» **TASK**
Entries below include pictures. Output exactly the lines from the one with "Task: Click the Obligatory item column header" down to the one with "Task: Click 输出 export button", both ends included, and leave the pictures out.

» **DATASET EXCERPTS**
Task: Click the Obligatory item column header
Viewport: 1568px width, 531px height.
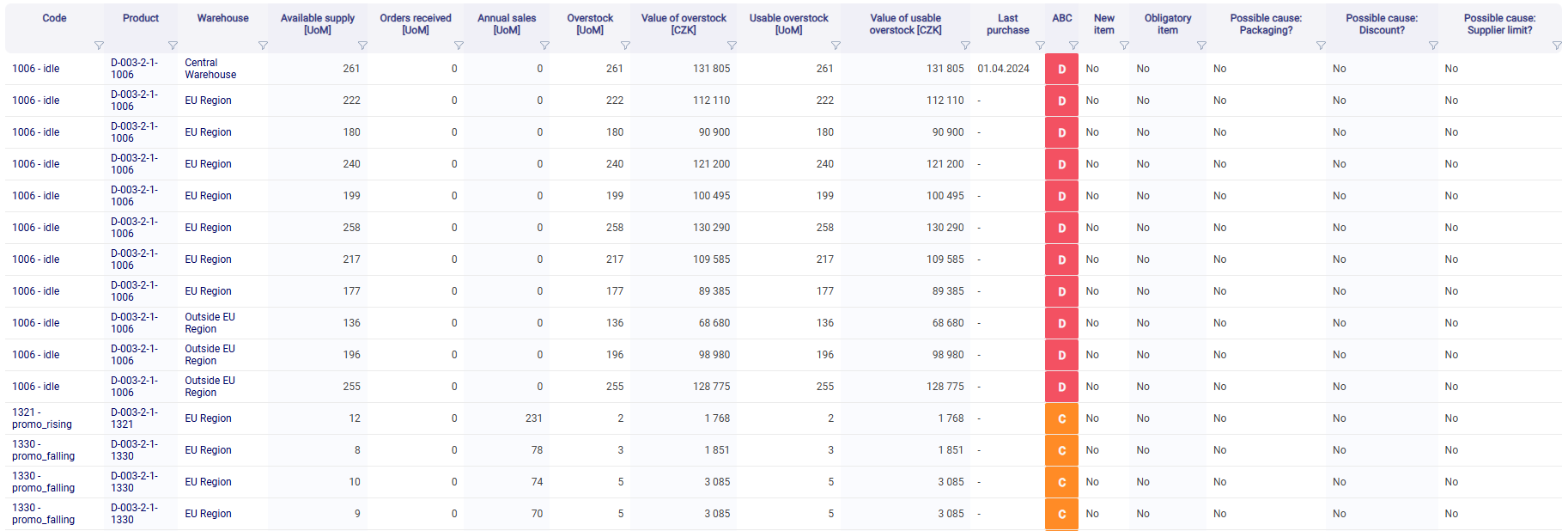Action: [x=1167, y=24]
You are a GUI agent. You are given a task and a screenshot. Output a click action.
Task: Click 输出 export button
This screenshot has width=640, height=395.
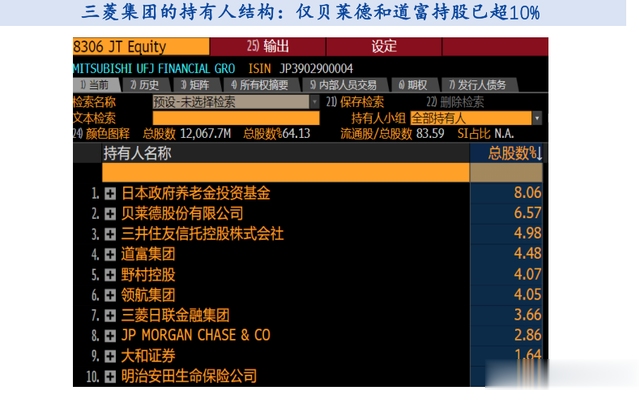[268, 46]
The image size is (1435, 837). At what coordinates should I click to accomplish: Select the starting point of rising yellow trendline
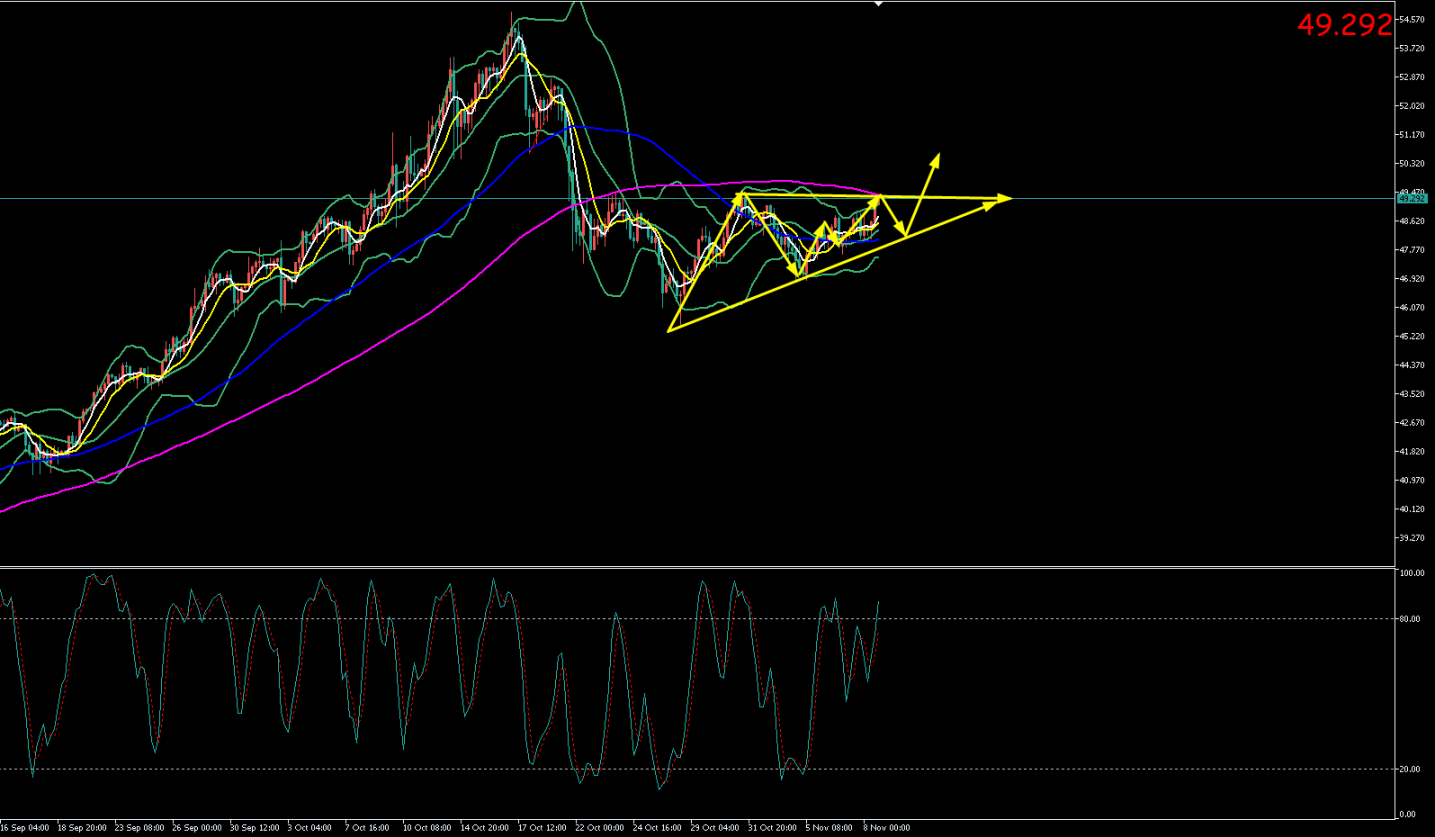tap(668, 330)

* * *

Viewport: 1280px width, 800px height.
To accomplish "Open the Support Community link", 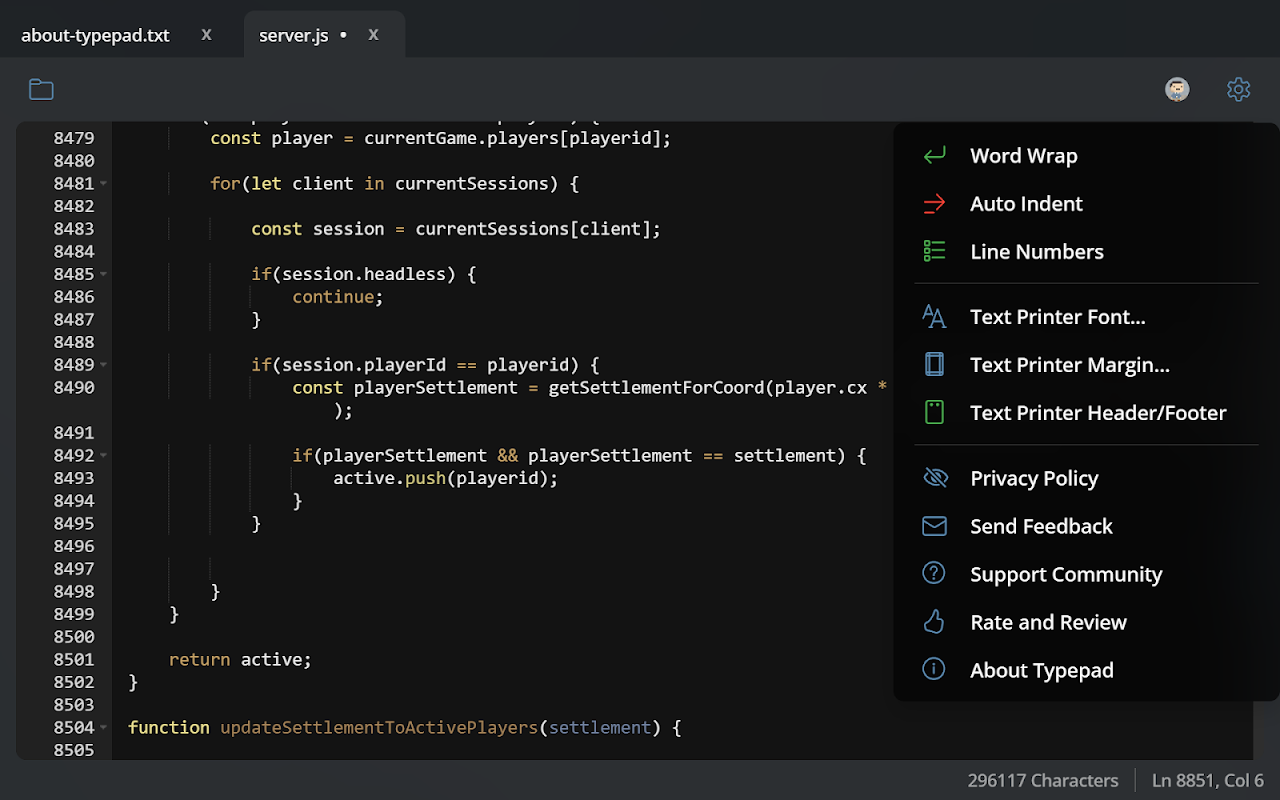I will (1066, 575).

» **ANSWER FOR THIS EXERCISE**
Task: Click the Obligatory item column header
Viewport: 1568px width, 531px height.
Action: [x=1167, y=24]
You are a GUI agent. You are given a task and a screenshot. Output a click action.
Task: Click 输出 export button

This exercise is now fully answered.